Die Karrieren des Romain Gary

Das Chamäleon

Was er sei und was er geworden sei, könne man in seinen Büchern nachlesen, pflegte er stets in Interviews zu sagen. Was allerdings nicht so einfach ist, denn kaum ein Autor hat den Identitätswechsel so beherrscht, wie der in Vilnius geborene Romain Gary.

Ein Autor legt sich in seiner Pariser Wohnung ins Bett, steckt sich den Lauf einer Smith and Wesson, Kaliber 38, in den Mund und drückt ab. Im Abschiedsbrief drückt er sich so unklar aus, dass man nicht sagen kann, ob er beim Abfassen verzweifelt war, wütend, traurig - oder ob er selbst seinen Selbstmord noch als Scherz betrachtete.

"Kein Zusammenhang mit Jean Seberg", stand da zu lesen, "die Liebhaber gebrochener Herzen sind hiermit freundlich aufgefordert, sich anderswo umzusehen".

Der Tod des Schriftstellers, Filmregisseurs, Diplomaten und Weltkriegshelden Romain Gary war nicht nur außergewöhnlich wie sein ganzes Leben, er löste auch eines der großen Rätsel des Literaturbetriebs, an dessen Auflösung Scharen von Journalisten, Kritikern und Wissenschaftern in den späten 1970er Jahren gescheitert waren: Wer ist Émile Ajar?

Oscar-gekrönte Verfilmung

Mit seinem zweiten Roman "La vie devant soi" schafft der 35-Jährige im Jahr 1975 die literarische Sensation: Das Buch erhält den Prix Goncourt, verkauft sich weltweit millionenfach und wird 1977 unter dem Titel "Madame Rosa" mit Simone Signoret in der Hauptrolle verfilmt.

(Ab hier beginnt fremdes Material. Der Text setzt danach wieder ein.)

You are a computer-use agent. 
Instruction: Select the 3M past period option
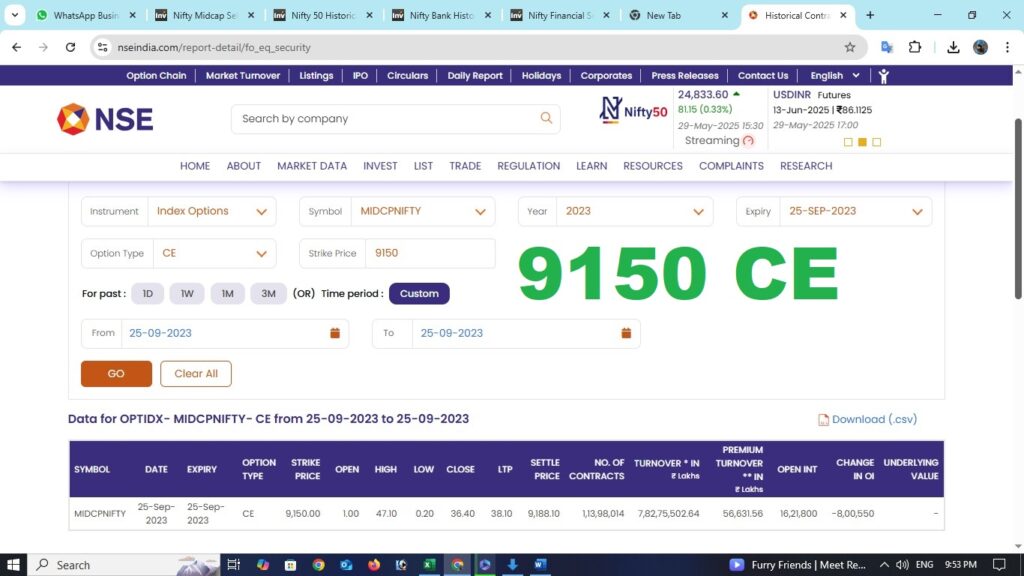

Der Film wird mit einem Oscar ausgezeichnet.

Das Seltsame daran ist nur: Niemand kennt den jungen Autor aus Nizza, der auf dem Waschzettel seines 1974 erschienenen Romandebüts "Gros-Calin" über sich behauptet: "Ich habe meine Bücher alle in Kliniken geschrieben, auf Anraten der Ärzte, die mir sagten, dies hätte für mich einen therapeutischen Effekt. Zuerst rieten sie mir, Bilder zu malen, aber das hat zu nichts geführt."

Gerüchte entstehen

Auskünfte über Émile Ajar erhält man nur über Romain Gary. Der junge Mann, erzählt er, habe als Medizinstudent bei einer jungen Frau aus Paris eine Abtreibung durchführen wollen und sie dabei getötet. Um dem Gefängnis zu entkommen, sei er nach Brasilien geflohen.

Als Émile Ajars Roman "La vie devant soi", die Geschichte einer Beziehung zwischen dem 14-jährigen arabischen Waisenjungen Momo und der Auschwitz-Überlebenden Madame Rosa in Paris, mit dem Prix Goncourt ausgezeichnet wird und vom Autor nach wie vor nur bekannt ist, was Romain Gary über ihn erzählt, beginnen in den Medien unterschiedliche Gerüchte zu kursieren.

"Epische Schwindsucht"

Ähnlich wie im Falle Thomas Pynchons hält man Émile Ajar für ein Pseudonym. Von Raymond Queneau etwa. Oder von Romain Gary. Einige Kritiker stützen diese These, indem sie auf sprachliche Ähnlichkeiten zwischen beiden Autoren hinweisen. Andere behaupten Gary sei als Schriftsteller am Ende. Es sei undenkbar, dass er hinter diesen Büchern stehe.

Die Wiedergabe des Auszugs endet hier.